The coming suit, which VentureBeat learned about early this week, will go much further. It will attempt to take out the man at the center of the stand-off: Zhou Hongyi. He is the founder of Qihoo, and is backed by the aggressive venture capital firm, Sequoia Capital. Zhou embittered Yahoo China since he was forced out of that company last year. Yahoo China will claim that Zhou has embezzled from Yahoo China and defrauded it, according to a source familiar with the lawsuit being prepared.

This isn’t helping Qihoo, which is reportedly trying to raise another round of funding at a high valuation of about $80 million. Its main backer, Sequoia Capital, had a few conflicts in China too. Sequoia was a big backer of Google, which is now a competitor to Qihoo. It was also an original backer of Yahoo. However, it’s not clear how much the U.S. Sequoia team is involved in the Qihoo deal. Sequoia’s Chinese office has been the main liaison with Qihoo.

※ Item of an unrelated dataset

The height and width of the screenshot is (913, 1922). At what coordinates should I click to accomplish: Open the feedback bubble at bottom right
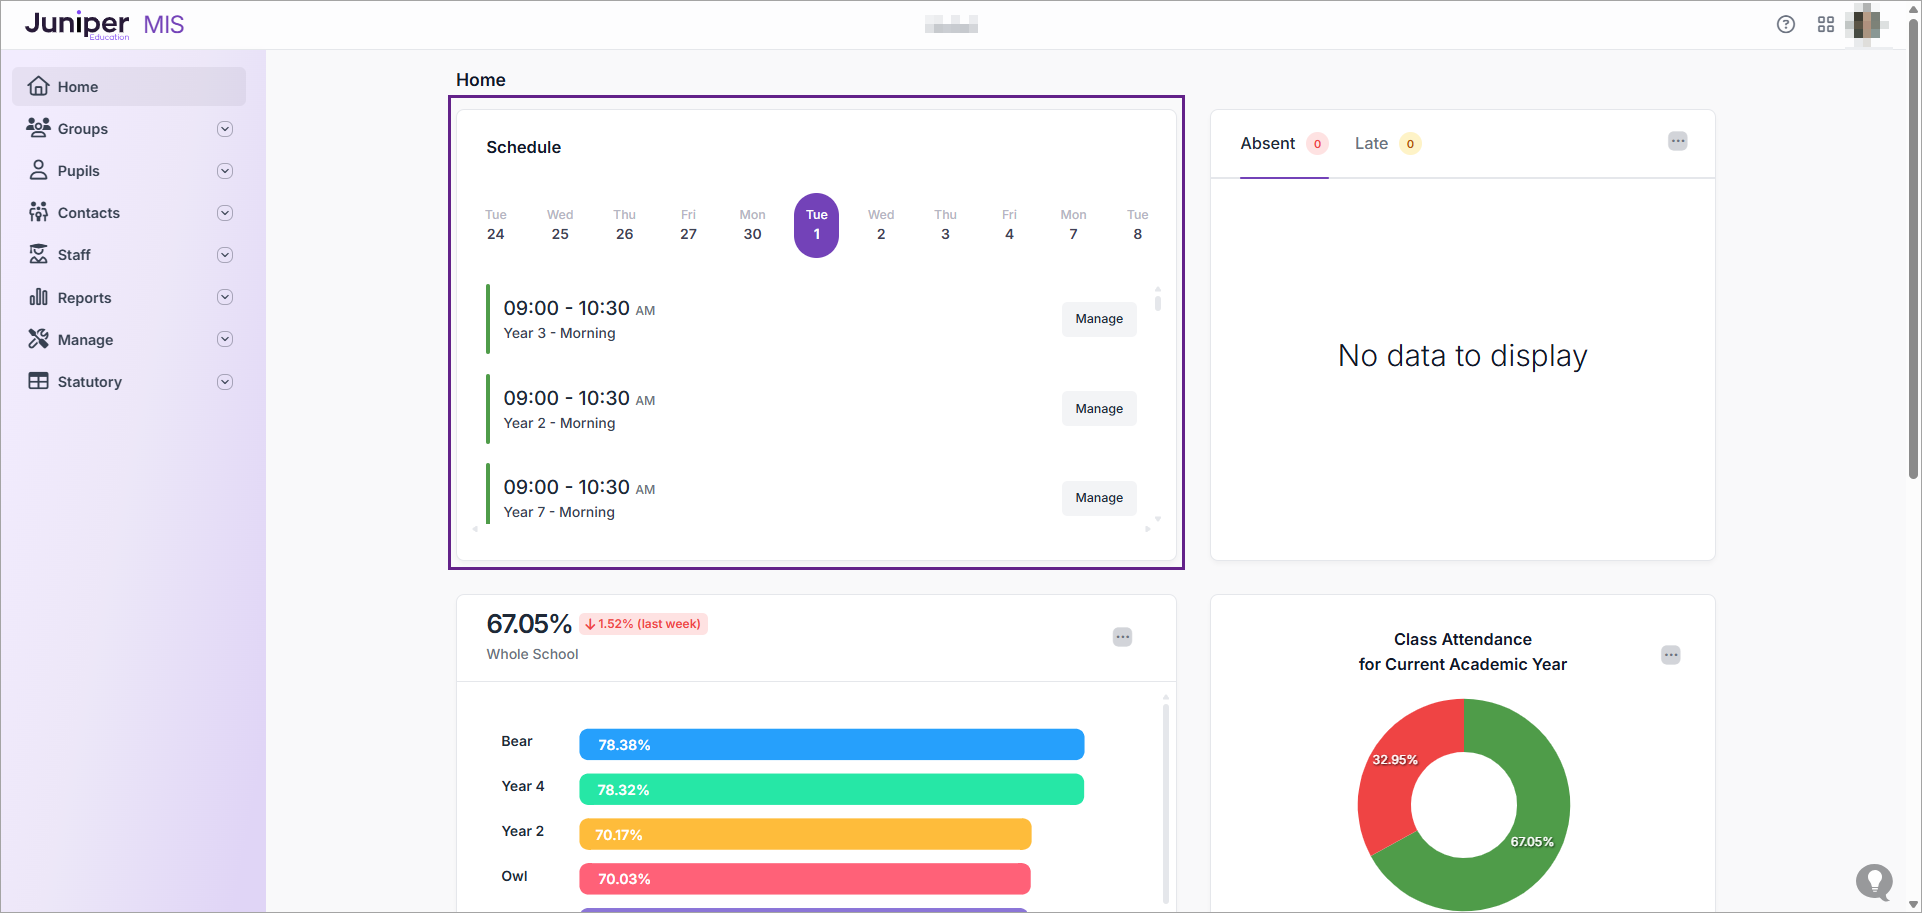coord(1874,883)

Meanwhle, a separate source says Yahoo’s co-founder Jerry Yang is actively seeking to dissuade investors from backing Qihoo. A Yahoo spokeswoman declined comment. VentureBeat has contacted Qihoo, but was unable to reach Zhou by the time of this writing (Update: See our story here for Zhou’s response). A spokesman for Yahoo China did not respond to a request for comment.

Qihoo’s Zhou is controversial. He was the founder of 3721, China’s first search engine, which Yahoo bought for $120 million in 2003 to help it gain a significant foothold that had eluded it in China since it entered in 1999.

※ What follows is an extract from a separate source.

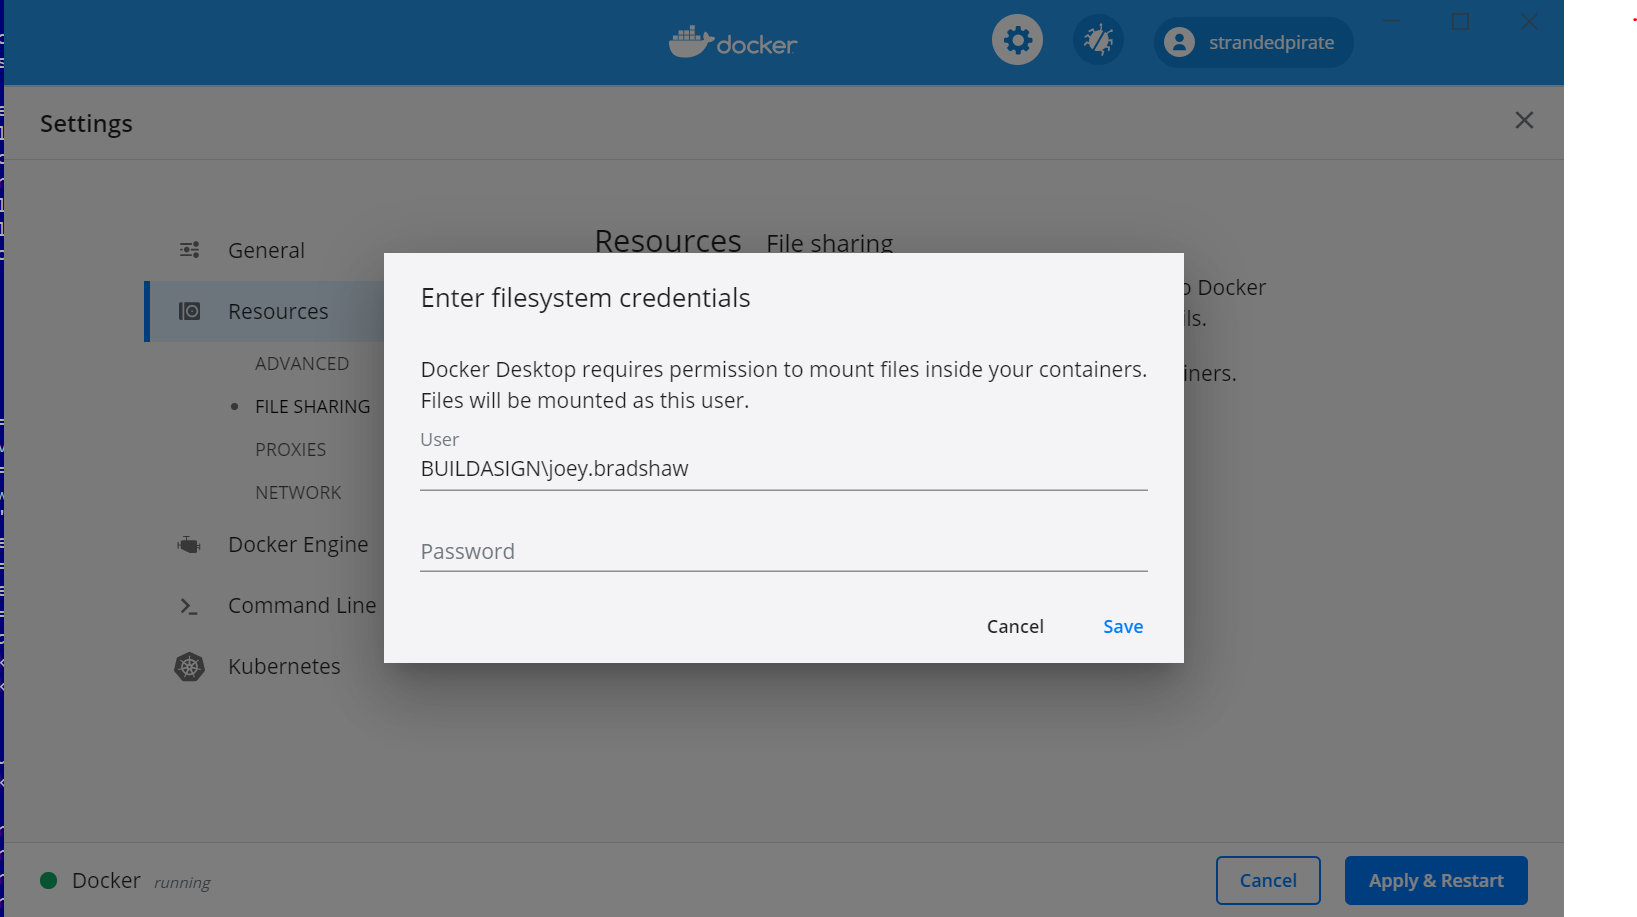Select the File Sharing tab
Image resolution: width=1637 pixels, height=917 pixels.
click(x=313, y=406)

But 3721’s software had become popular by lodging itself in computers as spyware. It introducing pop-windows, bedeviling its users — and some would say it introduced spyware into China.

Things went down hill after Yahoo’s acquisition. Zhou, who took over Yahoo China’s operations came to loggerheads with Yahoo’s US headquarters. Zhou has subsequently blamed Yahoo China’s arrogance for the fallout. But Alibaba’s suit will claim Zhou initiated illegal behavior long before he was pushed out. Yahoo China says it first became upset with his performance: He refused to hire English speaking employees, and had become distant from his U.S. owner. Meanwhile, he was biding his time until he qualified for the earnout under the Yahoo China acquisition contract.

Then, last year, Yahoo invested $1 billion into Alibaba. Alibaba, under that agreement, took over the operations of Yahoo China. Alibaba’s leader Jack Ma forced out Zhou. Zhou then vowed to some his executives that he’d do anything he could to make sure Yahoo China never succeeded, according to the suit to be filed.

Yahoo China will claim Zhou was already using his position before the Alibaba acquistion to steal partnership and investment opportunities away from Yahoo China, preparing the groundwork for his exodus to Qihoo. He also offered money to key Yahoo China staff if they left the company, the suit will allege. He even launched press releases through front PR firms, saying in one case that a Yahoo China deal with MSN had expired when in fact it hadn’t, the suit will claim.

Qihoo is now reportedly raising another round, asking for a $80 million pre-money valuation. Our source said Sequoia’s Michael Moritz planned to meet Yahoo’s Jerry Yang this week to sort things out, something VentureBeat wasn’t able to confirm. Sequoia did not respond to a request for comment. According to the rumor, Qihoo wants to raise $10 to 20 million and is projecting $3 million in revenue for 2006, and $18 million for 2007.

In Qihoo’s first round, Sequoia joined CDH Investment and IDG Ventures to invest $20 million.